Всё, что говорил Пётр, на самом деле, было понятно и знакомо. Просто во мне не было такого эпатажа, как в Петьке. К тому же, видимо, я – просто не умел выразить, то, что сам для себя давно уже продумал.

– Что есть бытие? – говорил он, – это многообразие различных состояний материи, которые, по-другому, мы называем химическими реакциями. Однако никакая химическая реакция, отдельно, не несёт с собой жизнь. Так, даже самая ничтожная клетка, действует и живёт не благодаря движению её составных субстанций, а – за счёт того, что движение это изначально одухотворено. Поэтому я утверждаю наличие Бога.

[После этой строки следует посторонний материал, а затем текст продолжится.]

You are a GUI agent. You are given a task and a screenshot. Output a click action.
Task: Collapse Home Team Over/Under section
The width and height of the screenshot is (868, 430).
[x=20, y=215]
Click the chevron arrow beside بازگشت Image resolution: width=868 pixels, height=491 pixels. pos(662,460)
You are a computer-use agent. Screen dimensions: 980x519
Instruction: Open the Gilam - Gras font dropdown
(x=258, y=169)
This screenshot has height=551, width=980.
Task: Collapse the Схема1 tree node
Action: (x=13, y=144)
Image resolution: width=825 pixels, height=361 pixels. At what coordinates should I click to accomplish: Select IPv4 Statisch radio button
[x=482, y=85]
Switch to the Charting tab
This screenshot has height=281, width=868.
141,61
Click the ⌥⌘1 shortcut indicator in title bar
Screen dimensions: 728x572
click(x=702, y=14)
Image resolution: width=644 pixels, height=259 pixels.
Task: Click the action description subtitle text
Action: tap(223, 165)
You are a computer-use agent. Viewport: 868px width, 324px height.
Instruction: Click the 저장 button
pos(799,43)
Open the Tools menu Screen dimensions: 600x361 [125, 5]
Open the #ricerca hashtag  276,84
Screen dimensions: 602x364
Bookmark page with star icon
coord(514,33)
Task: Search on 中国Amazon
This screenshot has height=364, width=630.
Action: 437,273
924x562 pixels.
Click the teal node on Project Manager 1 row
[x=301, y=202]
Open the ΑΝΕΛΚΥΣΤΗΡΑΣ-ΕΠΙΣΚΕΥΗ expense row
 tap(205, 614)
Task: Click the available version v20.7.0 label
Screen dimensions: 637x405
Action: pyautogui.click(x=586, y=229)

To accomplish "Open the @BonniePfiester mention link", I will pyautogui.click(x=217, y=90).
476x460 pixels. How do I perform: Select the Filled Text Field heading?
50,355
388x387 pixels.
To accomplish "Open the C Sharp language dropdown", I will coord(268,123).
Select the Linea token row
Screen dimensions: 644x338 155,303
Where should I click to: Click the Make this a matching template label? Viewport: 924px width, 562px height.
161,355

Когда его спрашивали, кем он хочет стать, Пётр отвечал: «Нобелевским лауреатом».
Он развил странную и, может быть, чем-то действительно оригинальную идею.
– Мысль, – говорил он, – никому не принадлежит и существует в виде общего для всех мыслеполя. Именно этим объясняется тот факт, что разные умы, совершенно автономно, приходили к одним и тем же представлениям.
Сфера мысли – есть ноосфера. Тогда как мыслительный процесс является взаимодействием электромагнитных полей, вырабатываемых нейронами мозга, с мыслеполем планеты. Ноосфера – динамична и способна эволюционировать также, как и мозг.
Главное заключается в том, что эта информационная плёнка подвержена влияниям космоса и, в первую очередь, воздействию наиболее близких светил.
Так, Луна, по-видимому, играет первостепенную роль в искажении ноосферы и удалении её от Земли. Воздвижение гигантского экранирующего щита между Землёй и её спутником может сделать планетарное сознание более продуктивным и концентрированным.

Таким он был. Лицемерным. Обаятельным умом.   

Любовь не есть счастье, не есть страдание: она – амальгама всех оттенков и того и другого. Я не смог его разлюбить, и забыть тоже не смог. Я был бы даже рад, если бы он играл моими чувствами. Однако, я ему оказался просто безразличен.

Один из моих приездов в Питер, кажется, это был 91 год, выпал на зиму, на Новый Год. Невский проспект был иллюминирован, мигал, мерцал и переливался всевозможными огнями реклам. Вечерами и ночами, наступавшими рано и неожиданно, Невский был ярок, красив, праздничен. Сказочная атмосфера Нового Года иллюминировала, зажигала сердце и мысли. Люди дарили друг другу подарки. Мои родители и другая родня закармливали меня мороженым и модной в то время клюквой в сахарной глазури.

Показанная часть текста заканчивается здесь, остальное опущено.